WTI crude began the week lower, opening with a bearish gap after reaching about $68.00 last Friday, its highest level since 4 August. It traded above the mid-$65.00s in the Asian session, down over 1.0% on the day, as trade-war fears raised doubts about global growth and fuel use.
On Friday, the US Supreme Court ruled that President Donald Trump lacked authority to impose reciprocal tariffs under the International Emergency Economic Powers Act (IEEPA). Trump then announced a new 15% tariff framework, adding to concerns about weaker fuel demand.
Us Iran Tensions Support Prices
Support came from US-Iran tension ahead of talks in Geneva on Thursday, after Iran submitted a detailed nuclear proposal. Officials described the meeting as a possible last diplomatic window before the Trump administration considers military action, and Iran warned that regional bases and assets could be targets if attacked.

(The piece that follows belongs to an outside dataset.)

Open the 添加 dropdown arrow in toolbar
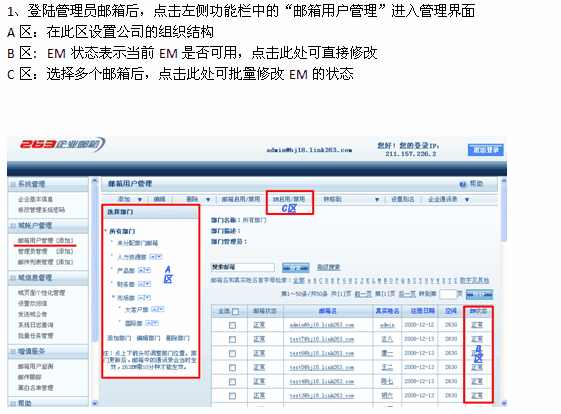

A weaker US Dollar also limited oil’s decline, as crude is priced in dollars. Markets expected the Federal Reserve to hold rates at the next meeting in March, reinforced by hot US inflation data on Friday, while an advance GDP report showed the US economy slowed sharply in the fourth quarter.
We recall how markets reacted back in 2025, when concerns over trade wars and a potential US-Iran conflict created significant volatility, pulling WTI back to the mid-$65 range. Those fears of a broad economic slowdown from tariffs were the primary driver of weakness at the time. The geopolitical risk from Iran was seen more as a potential support, creating a tense balance for traders.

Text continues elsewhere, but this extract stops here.